What the exercise asks: Read the records below and copy each line that contains "computer".

------ Data for the task ------

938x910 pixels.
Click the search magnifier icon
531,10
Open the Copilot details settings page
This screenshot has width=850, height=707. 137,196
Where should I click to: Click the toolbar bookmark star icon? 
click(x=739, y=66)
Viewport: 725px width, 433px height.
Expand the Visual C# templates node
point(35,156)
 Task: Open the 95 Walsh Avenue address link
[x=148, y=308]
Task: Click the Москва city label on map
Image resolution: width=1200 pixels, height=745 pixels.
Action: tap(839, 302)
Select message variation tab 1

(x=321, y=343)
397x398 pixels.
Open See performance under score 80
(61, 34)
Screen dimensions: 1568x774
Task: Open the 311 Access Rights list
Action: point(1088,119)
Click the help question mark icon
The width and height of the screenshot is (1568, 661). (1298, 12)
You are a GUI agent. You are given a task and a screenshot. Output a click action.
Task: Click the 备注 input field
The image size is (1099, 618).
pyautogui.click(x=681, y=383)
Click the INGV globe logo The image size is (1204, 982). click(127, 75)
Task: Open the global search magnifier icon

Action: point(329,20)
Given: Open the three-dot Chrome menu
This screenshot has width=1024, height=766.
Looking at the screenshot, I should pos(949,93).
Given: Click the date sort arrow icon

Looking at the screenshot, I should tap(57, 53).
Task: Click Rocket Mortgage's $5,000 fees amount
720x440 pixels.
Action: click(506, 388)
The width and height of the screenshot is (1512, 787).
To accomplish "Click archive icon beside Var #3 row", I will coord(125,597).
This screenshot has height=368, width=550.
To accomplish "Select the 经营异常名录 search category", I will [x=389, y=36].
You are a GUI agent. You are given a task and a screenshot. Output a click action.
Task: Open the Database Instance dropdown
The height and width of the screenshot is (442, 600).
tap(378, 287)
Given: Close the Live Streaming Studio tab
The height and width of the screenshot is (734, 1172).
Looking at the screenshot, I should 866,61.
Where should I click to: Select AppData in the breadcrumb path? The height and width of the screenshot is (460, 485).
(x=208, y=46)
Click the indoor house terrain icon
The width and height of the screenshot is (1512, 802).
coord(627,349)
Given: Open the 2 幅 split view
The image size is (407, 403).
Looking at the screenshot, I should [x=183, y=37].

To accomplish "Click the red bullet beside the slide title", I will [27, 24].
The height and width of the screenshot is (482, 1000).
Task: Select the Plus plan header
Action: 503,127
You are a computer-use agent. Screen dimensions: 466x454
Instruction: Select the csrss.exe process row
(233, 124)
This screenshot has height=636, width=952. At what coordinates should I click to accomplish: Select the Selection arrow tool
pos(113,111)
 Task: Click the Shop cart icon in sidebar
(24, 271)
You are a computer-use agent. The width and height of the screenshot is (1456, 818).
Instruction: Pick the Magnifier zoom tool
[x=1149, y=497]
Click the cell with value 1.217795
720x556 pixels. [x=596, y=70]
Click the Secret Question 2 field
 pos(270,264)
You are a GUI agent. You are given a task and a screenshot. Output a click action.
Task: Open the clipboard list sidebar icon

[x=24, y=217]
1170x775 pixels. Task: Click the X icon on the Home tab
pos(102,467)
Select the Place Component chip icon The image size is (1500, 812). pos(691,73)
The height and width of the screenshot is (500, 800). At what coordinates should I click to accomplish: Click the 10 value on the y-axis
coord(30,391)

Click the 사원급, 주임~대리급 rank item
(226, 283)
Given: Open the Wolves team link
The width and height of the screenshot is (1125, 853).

------

Completed task:
You are a computer-use agent. Screen dimensions: 466x454
You are a computer-use agent. The width and height of the screenshot is (1456, 818).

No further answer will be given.